Sculpture by Giuseppe Moretti

Stephen Foster is a landmark public sculpture in bronze by Giuseppe Moretti formerly located on Schenley Plaza in the Oakland section of Pittsburgh, Pennsylvania. Formerly sited along Forbes Avenue near the entrance of Carnegie Museum of Natural History, in the shadow of Dippy, a life-size sculpture of a Diplodocus dinosaur, and in close proximity to the University of Pittsburgh's Stephen Foster Memorial, the Foster statue is one of the city's best known and most controversial. It was removed on April 26, 2018, on the unanimous vote of the Pittsburgh Art Commission.

The work of art is composed of two figures: a seated Stephen Collins Foster, the famous Pittsburgh-born songwriter who is depicted with a notebook in hand, and an African American man at his feet strumming a banjo, thought to represent "Old Uncle Ned," a fictionalized slave featured in Foster's song of the same name. The sculpture's pedestal is four feet, three inches, and the figures measure ten feet.

==History==

Stephen Foster was first erected in 1900 in the city's Highland Park, where Moretti had recently completed grand neoclassical gates for the park's main entrance. An economic depression in the 1890s, however, caused the Pittsburgh Press to head a subscription drive to garner funds for the piece. Nearly 50,000 Pittsburghers lined the parade route for the statue's dedication. Victor Herbert, the Pittsburgh Symphony Orchestra's new music director, led 3,000 school children in the singing of Foster tunes. At the ceremony Stephen Foster's daughter Marion Foster Welch unveiled the statue and nieces of U.S. President James Buchanan laid a wreath at its base.

The actual design of the statue was by committee. Andrew W. Mellon the banker, Edward Manning Bigelow the parks director, Robert Pitcairn the Pennsylvania Railroad mogul, as well as the director of the Carnegie Museum of Art, among others, all met to brainstorm scenarios for the artwork. The current design was suggested by committee member T.J. Keenan Jr., editor of the Pittsburgh Press, and embraced by Moretti, according to the paper. It is intended to commemorate the song "Uncle Ned," and shows Ned, a slave, with Foster. Stephen Foster's brother Morrison Foster sat as a model in Moretti's New York studio.
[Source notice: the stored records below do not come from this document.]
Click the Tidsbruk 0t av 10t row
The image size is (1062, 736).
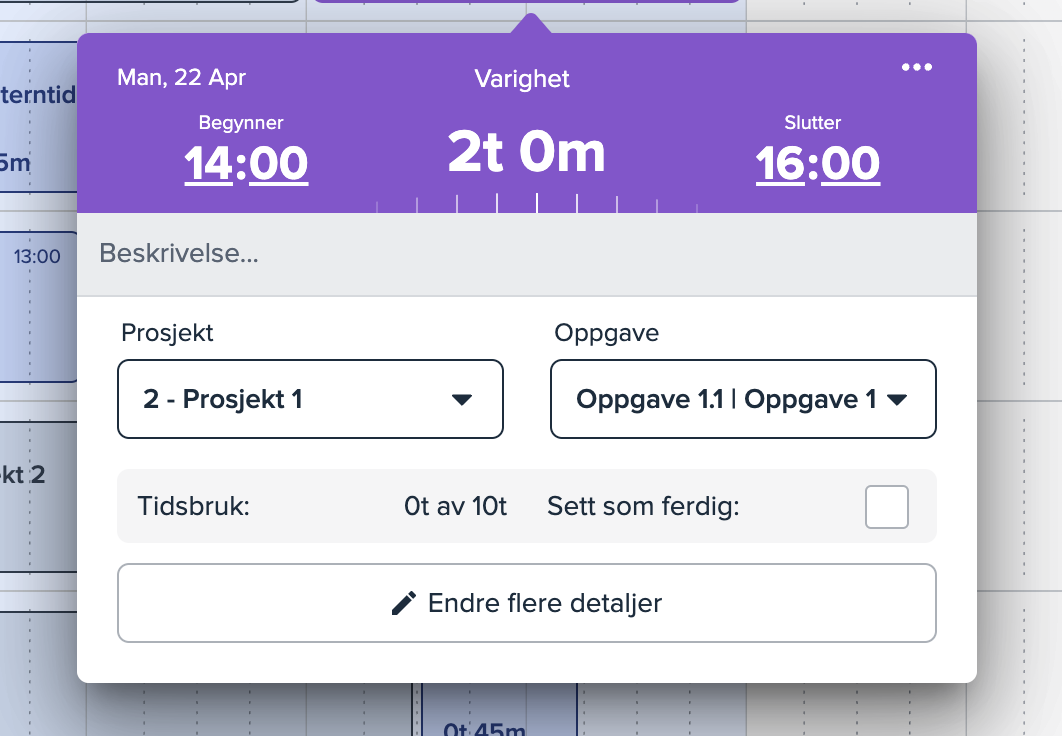324,506
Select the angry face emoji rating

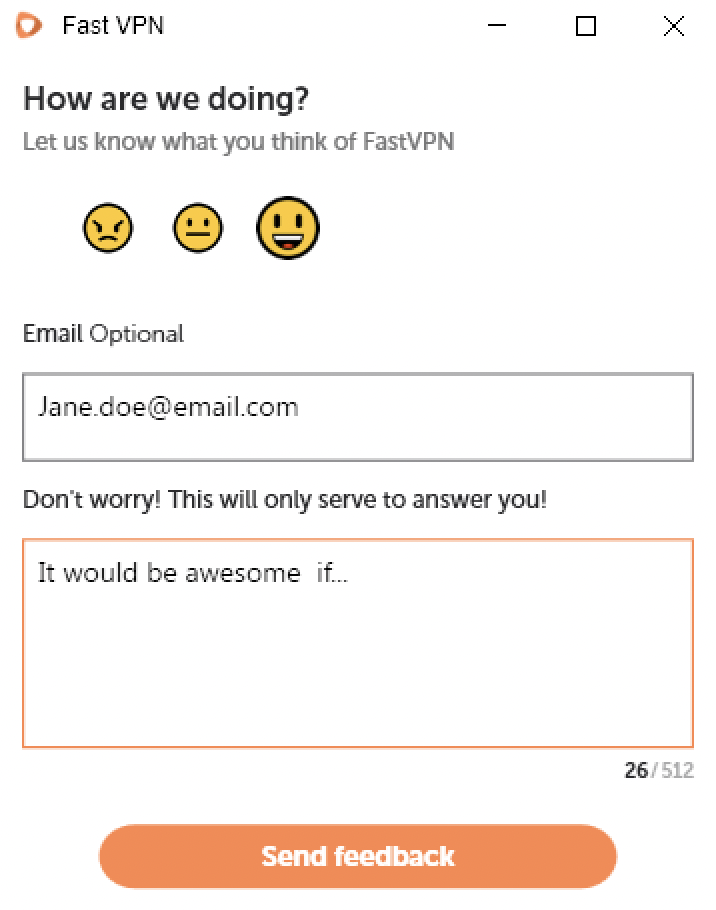[108, 228]
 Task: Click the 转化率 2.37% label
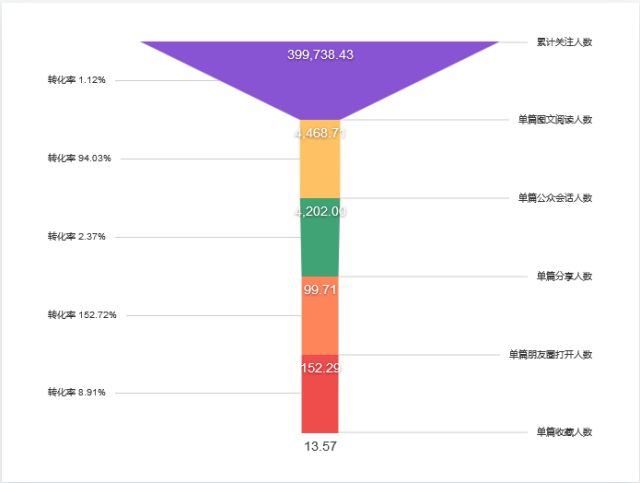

Decades later during the Great Depression the sculpture was repeatedly vandalized; the banjo and Foster's pencil were broken off and sold, presumably, as scrap metal. Eventually Pittsburgh mayor Cornelius D. Scully requested the statue be moved to a more visible, safer place. During World War II it was moved to Oakland's Schenley Plaza, along busy Forbes Avenue and across the street from Stephen Foster Memorial. It was rededicated on June 29, 1944.

==Controversy==

At least since the Civil Rights Movement, this statue of a white man and slave has periodically stirred public debate. Opponents claim that "Uncle Ned", the song whose composition is depicted, is inherently racist.

In 2000, a citizen group petitioned Pittsburgh mayor Tom Murphy to form a task force about the controversy. Some wanted a new statue. Others suggested a placard be placed on its base to provide historical context regarding Foster's relationship with the African American community.

Demands for the statue to be removed intensified in 2017 after protests in Charlottesville, Virginia erupted over the proposed removal of the city's Confederate monuments. Pittsburgh's Art Commission held two public hearings to collect feedback from concerned citizens. The majority of attendees believed that the statue was racist and wanted to either relocate it or contextualize it in some way, while some attendees hoped that the statue would remain as it was and serve as a tribute to Foster's legacy. The statue was removed on April 26, 2018, on the unanimous recommendation of the Art Commission.

A city-appointed Task Force on Women in Public Art called for the statue to be replaced with one honoring an African American woman with ties to the Pittsburgh community. The Task Force held a series of community forums in Pittsburgh to collect public feedback on the statue replacement and circulated an online form which allowed the public to vote for one of seven previously selected candidates or write in an alternate suggestion. However, the Task Force on Women in Public Art and the Pittsburgh Art Commission have not reached an agreement as to who will be commemorated or if the statue will stay in the Schenley Plaza location.